***** Records
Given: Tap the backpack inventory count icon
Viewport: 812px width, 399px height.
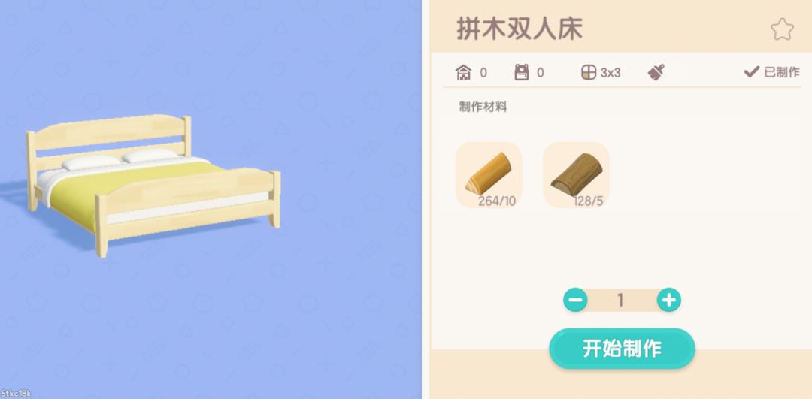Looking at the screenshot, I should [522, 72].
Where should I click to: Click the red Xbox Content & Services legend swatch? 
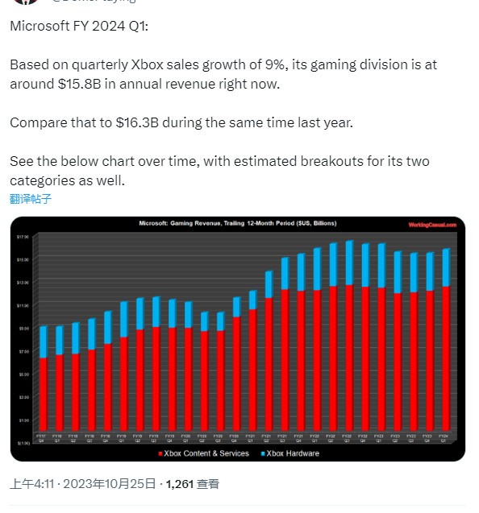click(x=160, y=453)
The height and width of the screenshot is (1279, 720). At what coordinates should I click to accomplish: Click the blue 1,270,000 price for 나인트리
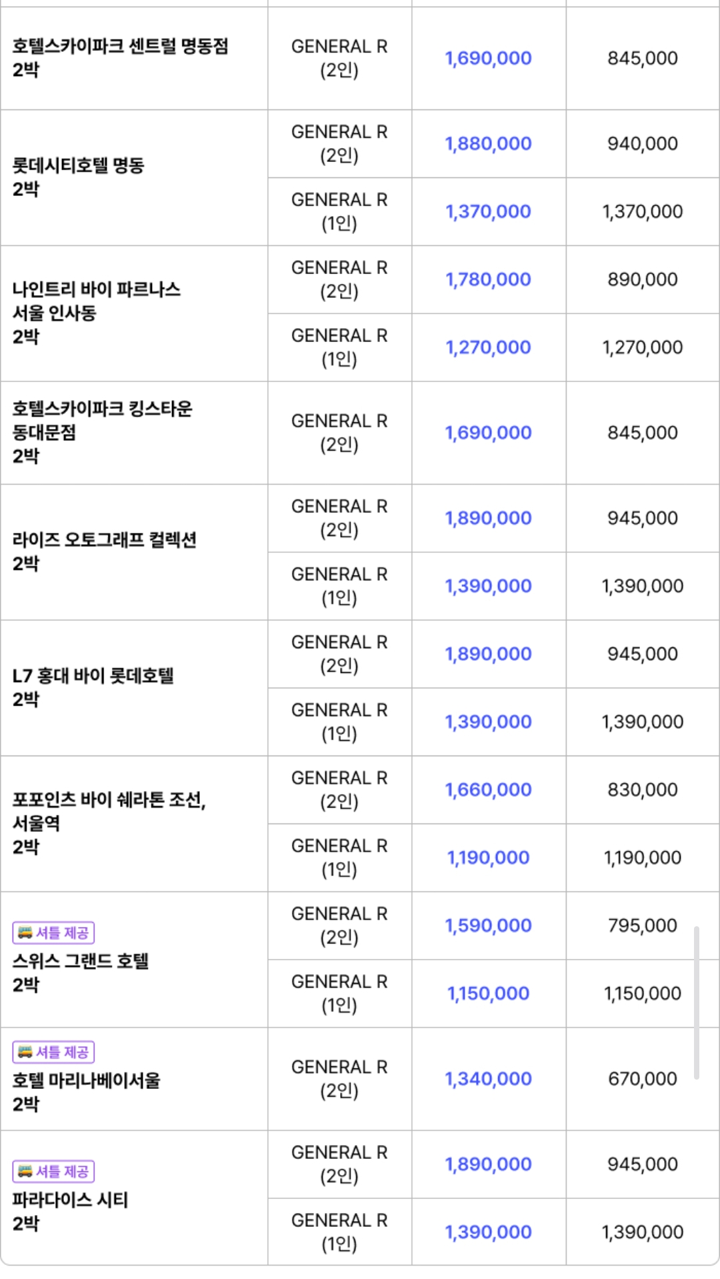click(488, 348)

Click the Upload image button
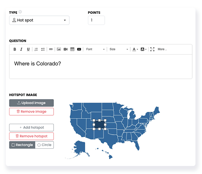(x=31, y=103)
**********
***** Records
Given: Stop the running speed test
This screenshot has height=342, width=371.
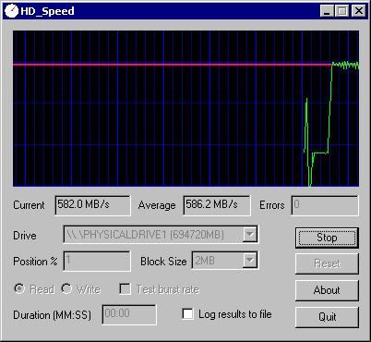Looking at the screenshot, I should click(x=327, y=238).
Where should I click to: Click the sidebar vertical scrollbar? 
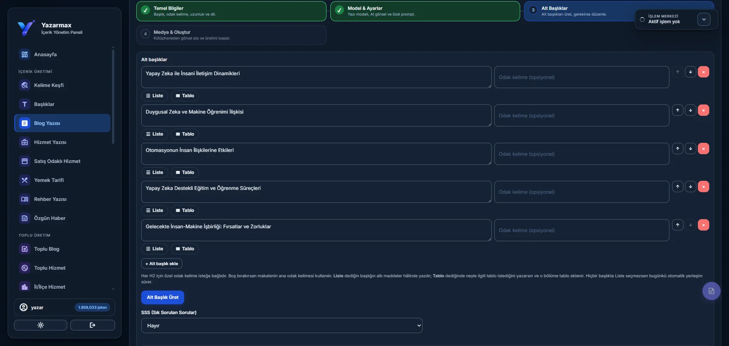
**********
***** Records
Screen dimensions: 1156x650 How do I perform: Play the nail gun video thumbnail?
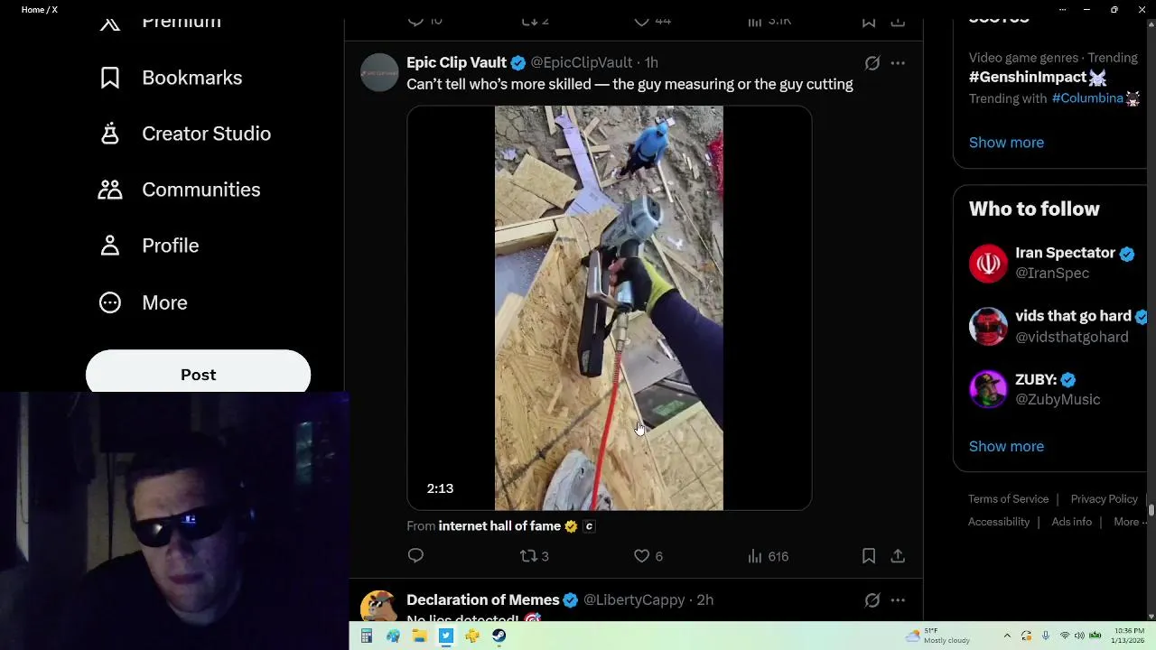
**********
Using the records above, select and copy every line that has the word "Given".

Given: Tap the backpack inventory count icon
Given: Stop the running speed test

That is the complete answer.